Attach to context of thread (without APC)

I am using KeStackAttachProcess for attaching to address space of specific user-mode process. But I realized it wasn’t what I needed after getting an internal bugcheck for using KeUserModeCallback with it, about APCs.

Most of the examples on the internet for KeUserModeCallback uses IOCTL, which defeats the purpose imo. If I were going to use IOCTLs, I would use inverted call model.

Anyway, how to switch to context of user-mode thread like it happens in IOCTL handlers? Without having to issue an IOCTL from user-mode, of course.

Here is the bugcheck if anyone is interested:

APC_INDEX_MISMATCH (1)
This is a kernel internal error. The most common reason to see this
BugCheck is when a filesystem or a driver has a mismatched number of
calls to disable and re-enable APCs. The key data item is the
Thread->CombinedApcDisable field. This consists of two separate 16-bit
fields, the SpecialApcDisable and the KernelApcDisable. A negative value
of either indicates that a driver has disabled special or normal APCs
(respectively) without re-enabling them; a positive value indicates that
a driver has enabled special or normal APCs (respectively) too many times.
Arguments:
Arg1: fffff80135a511a7, Address of system call function or worker routine
Arg2: 0000000000000001, Thread->ApcStateIndex
Arg3: 0000000000000000, (Thread->SpecialApcDisable << 16) | Thread->KernelApcDisable
Arg4: 0000000000000000, Call type (0 - system call, 1 - worker routine)

What is the end goal of this? Are you trying to force a function call from kernel mode into a user mode process? Where do you get the address from?

End goal is kernel-mode -> user-mode callbacks without using inverted call. No forcing involved.
Which address do you mean?

Oh, by the way, I cannot use the inverted call even if I want to. I need to notify the um app when I need to notify um app. Explicitly. A direct callback that gets fired. Not an I/O that is pended or completed.

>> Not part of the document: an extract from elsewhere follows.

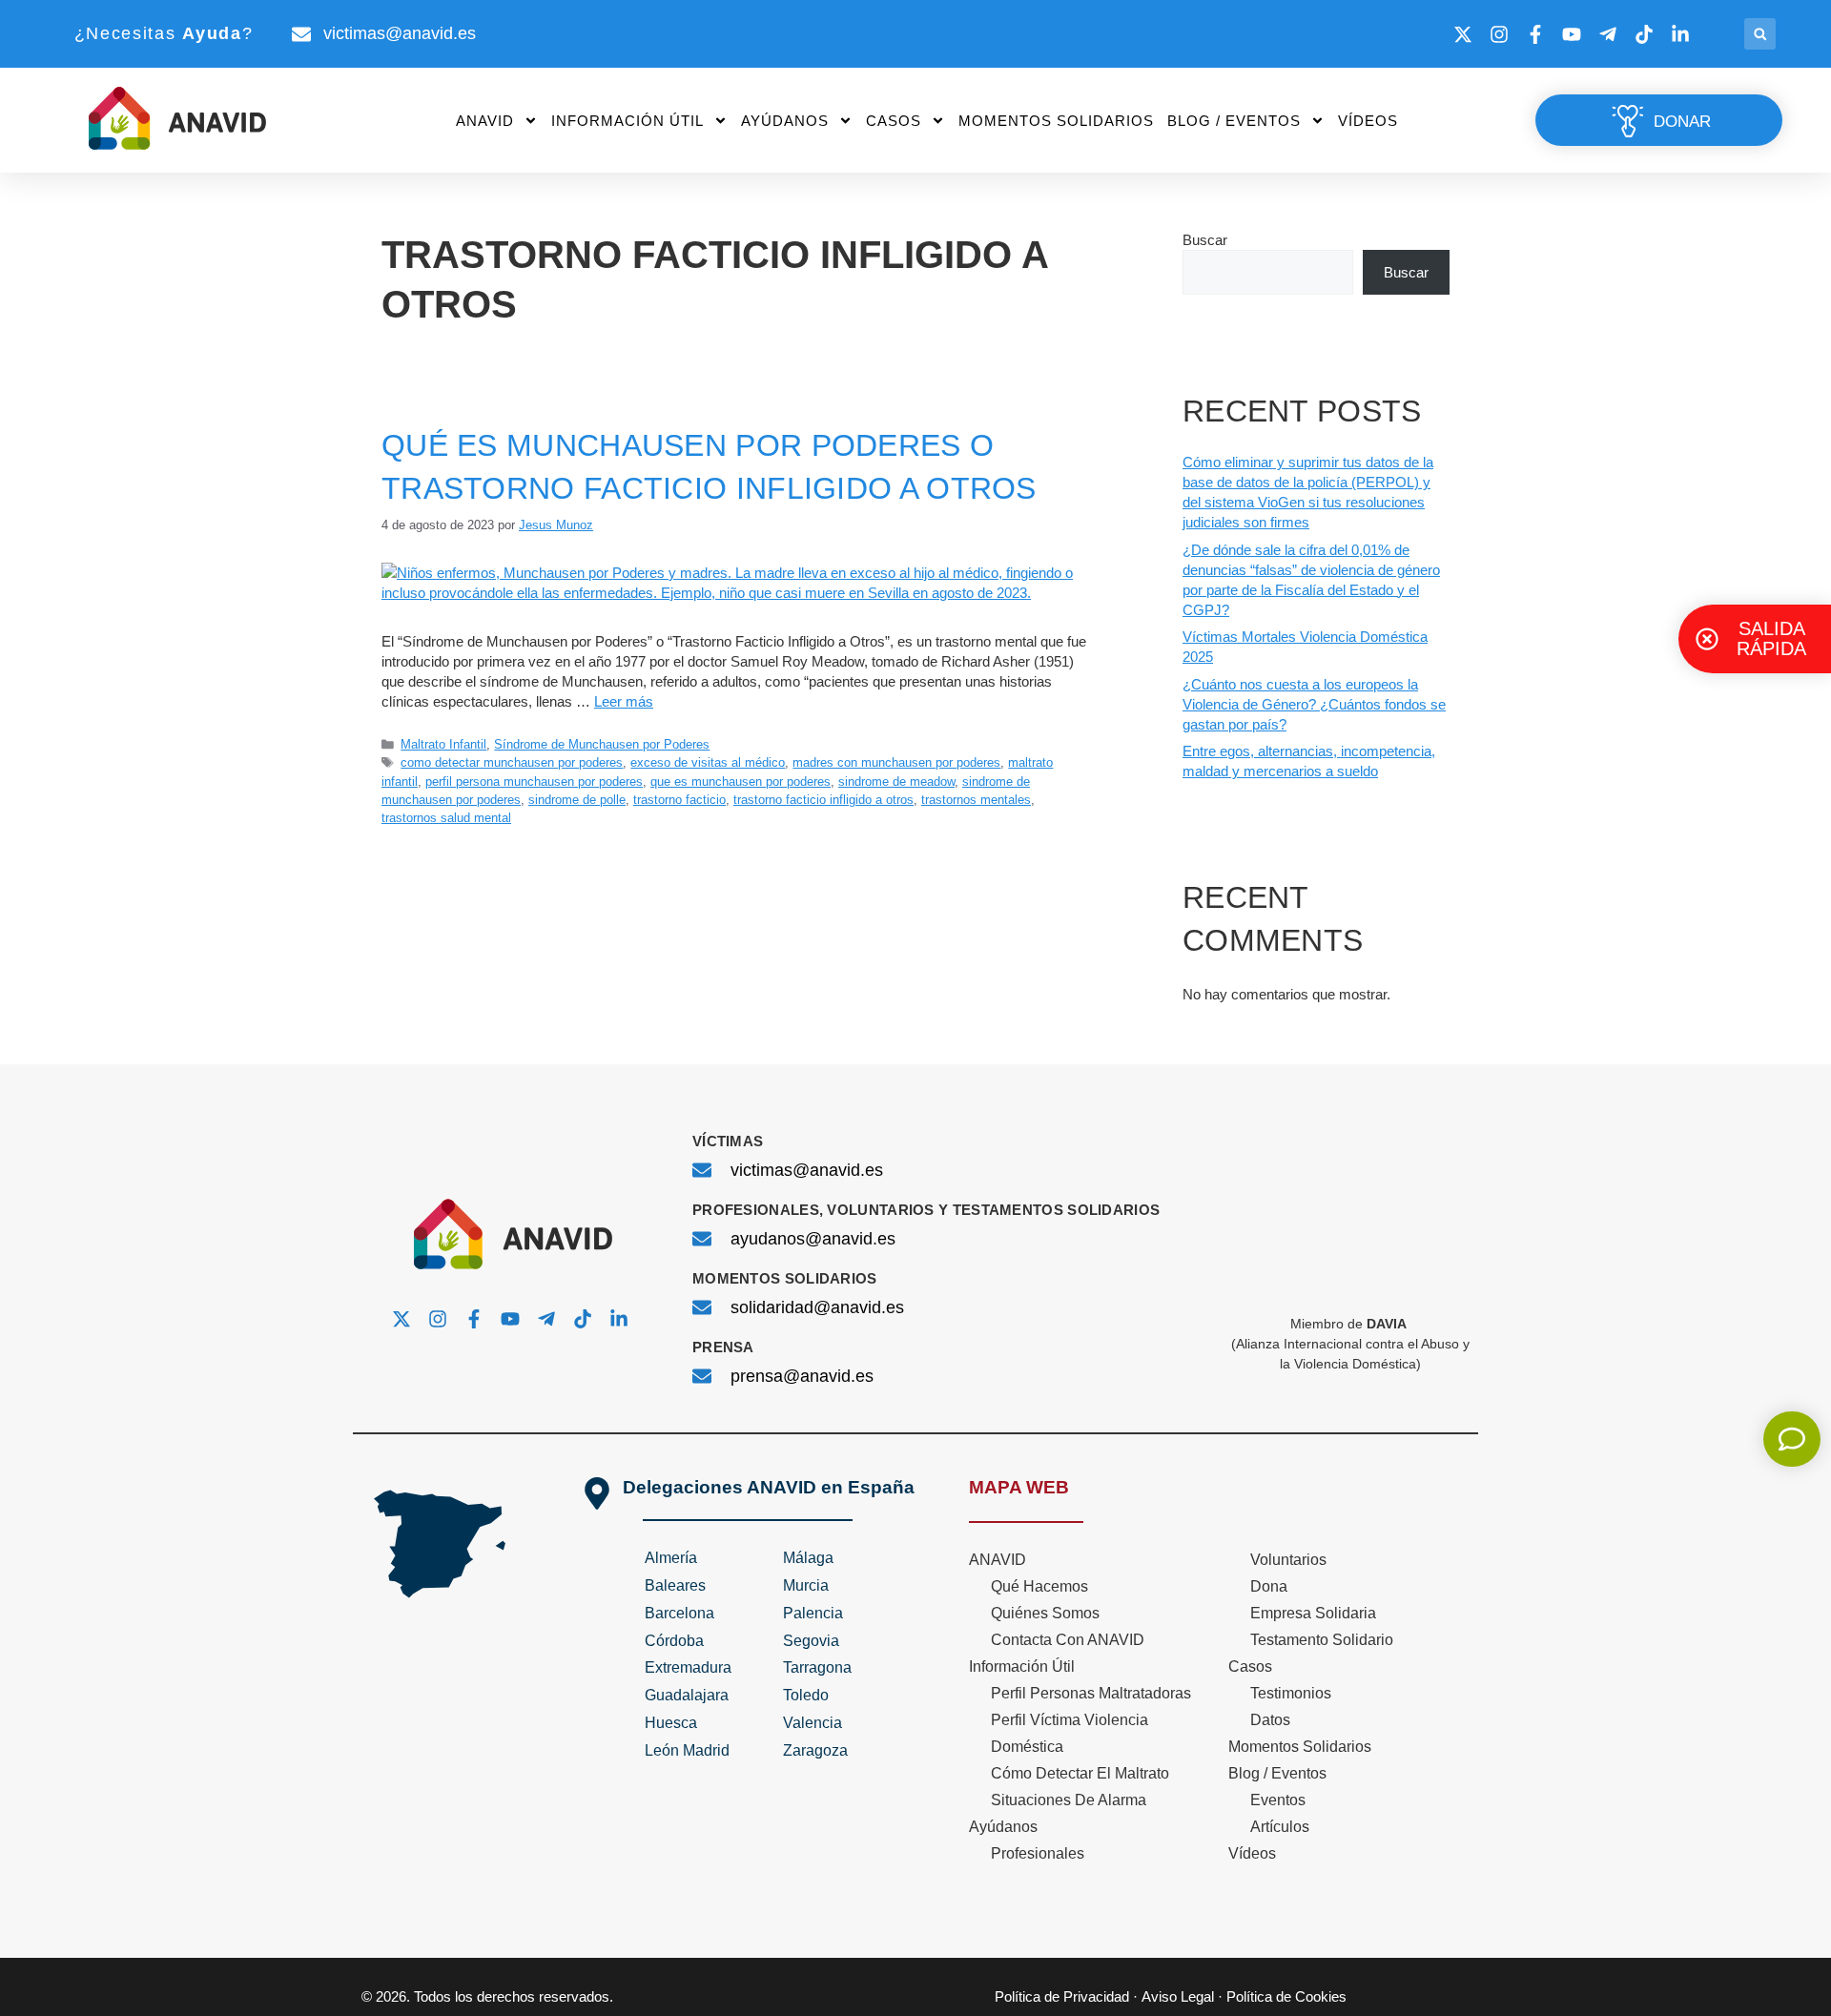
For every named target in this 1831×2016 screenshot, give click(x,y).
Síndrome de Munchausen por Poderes (602, 744)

Inverted call is the correct way to do that. Anything else is hackery. Have the app submit an ioctl early on and pend it forever. When you want to notify, you complete the request. The thread is awakened (which gives it a priority boost) and runs normally.

What I mean by “address” is, how are you going to specify what user-mode address to jump to? Before you do your “alert”, what was the thread doing? If it was blocked waiting for your notification, in what way is that different from an inverted call? It’s exactly the same thing, except that inverted call is well-supported and understood.

1 Like

Inverted call defeats the purpose of my project.

The user-mode address to jump to is chosen by the NT. I just specify the "API" number it will call from. The real address is insided the KernelCallbackTable inside PEB, which is an array of pointers. That is how Win32k communicates with um processes.

If inverted call defeats the purpose of your project, and instead your project demands direct calls from kernel mode into the process’s address space, then your project ‘s purpose is ill considered and unsupportable.

As Mr. Robert’s stated, trying to cram this into your driver is the most egregious form of unsupportable hackery. You don’t know what you don’t know. These direct callback features are simply not part of the I/O subsystem architecture.

if you need high resolution time critical callbacks, this is absolutely doable on modern windows systems with inverted call. If you need higher resolution or more deterministic behaviour, you’re using the wrong OS for the job.

Period. Full stop. Nothing here to debate.

Something doesn’t make sense. There is no reasonable purpose in calling any function except your own, and there is no ‘API Number’ for that. Even if you somehow have module exports by ordinal (very much depreciated) after the loader has completed its work, you need an address to call

but to echo others, you can’t make this sort of direct call. One point about inverted call that many people miss is that you really want to use OVERLAPPED IO and issue multiple pending IRPs that get pended in your driver. Then there should always be one to complete whenever you need to. And if you find that you run out, pend more. You might not think so, but hundreds of thousands of these calls can be completed per second with well designed code on moderate hardware

1 Like